NIGERIA – Nigeria’s Minister of Mines, Olamilaken Adegbite has said that the West African nation is aiming to have 50 mines in operation by 2023 despite of delays occasioned by the Covid-19 pandemic.
Africa’s largest oil producer is banking on mining to diversify its income and revive its finances following a collapse in crude prices, which earlier this year hit two-decade lows.
According to Hon. Adegbite, Nigeria hopes mining will grow tenfold in five years to account for 3% of the economy.
He further revealed that the country was looking forward to process the minerals locally as further processing of minerals generates increased profits compared with shipping raw minerals.
In particular, Adegbite said Nigeria aimed to process barite, used in drilling for oil and gas, and sell it to countries such as Ghana and South Africa, which need the mineral to exploit new oil discoveries.
Nigeria is also seeking to formalise artisanal mining, which could generate tax and royalties from gold.
Last year, Nigeria inaugurated the Presidential Artisanal Gold Mining Development Initiative (“PAGMI”) to foster the formalization and integration of artisanal gold mining activities into Nigeria’s legal, economic, and institutional framework.
In July, The first batch of PAGMI gold was unveiled at a presentation ceremony to President Buhari.
The gold had been processed and refined according to the London Bullion Market Association (LBMA) standards required for the use of gold as a reserve instrument by the Central Bank of Nigeria.
Adegbite said Nigeria was encouraging small-scale miners to form cooperatives and sell at government-buying centres, where prices are closer to global values than those illegal buyers offer.
While oil prices have been weak because of the impact of the pandemic on movement and industry, which has curbed fuel demand, gold prices have been tangentially appreciating.
Early last month, Gold surpassed the US$2000/oz mark for the first time in history as investors rushed to acquire more gold as a safe haven for their investments at a time of increased economic volatility.
A problem for Nigeria is that its gold lies mostly in the northwest, where, humanitarian organisations say it has helped to fuel violence attributed to armed groups.
Adegbite said security had improved and buying centres would stop artisanal miners dealing with criminals:
“By weaning them off the illegal people and (making) sure they sell to government-approved centres, you take off that linkage.”
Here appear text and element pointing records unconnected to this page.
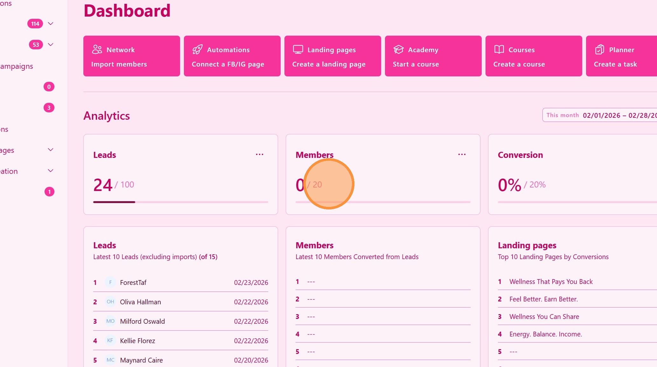Screen dimensions: 657x367
Task: Open lead Oliva Hallman row
Action: tap(140, 302)
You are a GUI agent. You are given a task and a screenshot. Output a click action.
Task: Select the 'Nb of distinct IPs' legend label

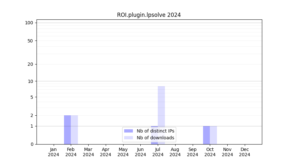156,131
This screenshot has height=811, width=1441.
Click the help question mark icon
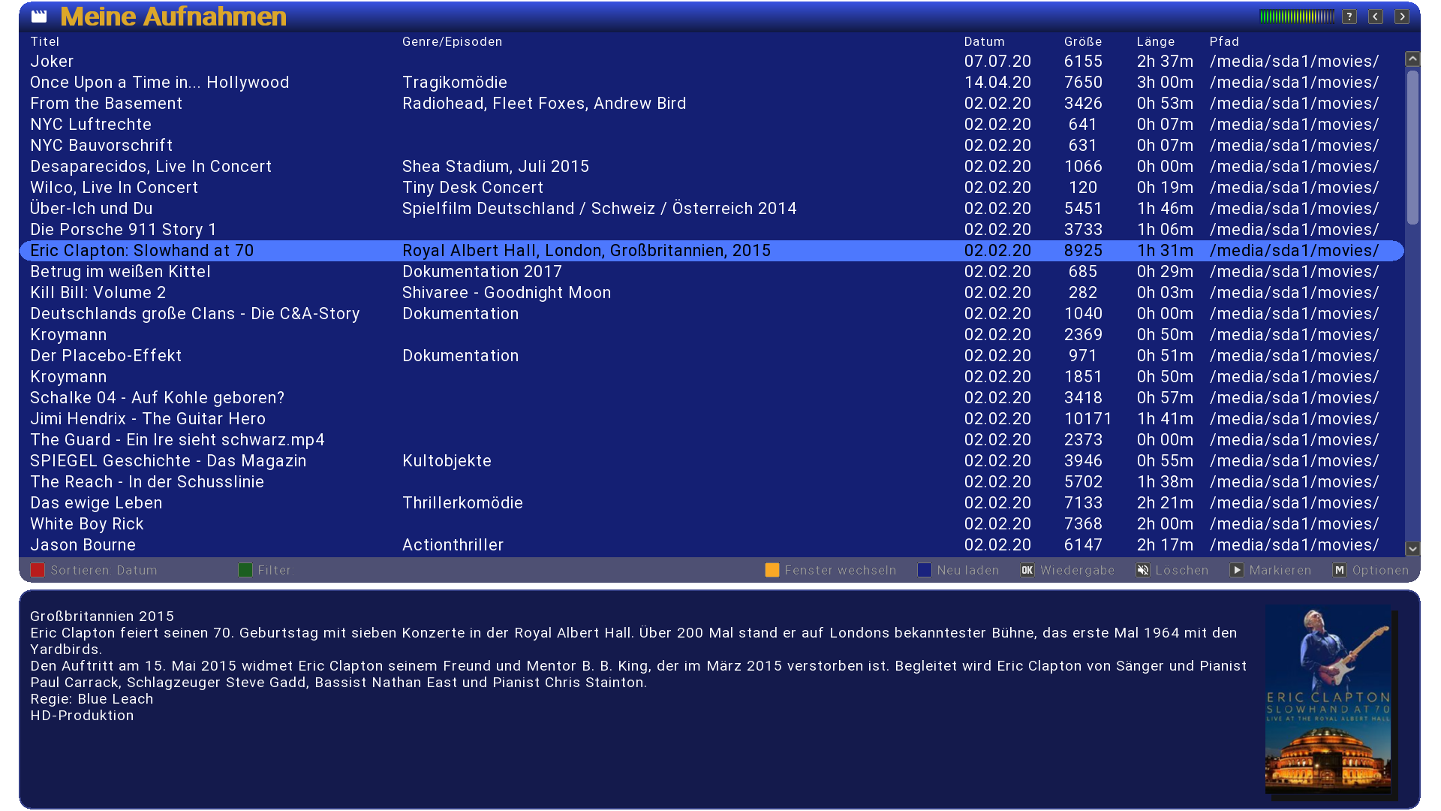click(1349, 17)
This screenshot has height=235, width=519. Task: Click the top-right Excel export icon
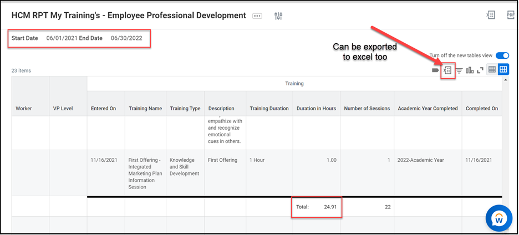tap(491, 16)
He also expects more commercial gold miners to be attracted once Thor Explorations’s gold mine in Nigeria’s southwest starts producing.
Its first gold is expected in the second quarter of 2021.
Malte Liewerscheidt, vice president of London-based risk consultancy Teneo Intelligence, said the plans were likely to be undermined by “structural challenges pertaining to insecurity and infrastructure deficiencies”.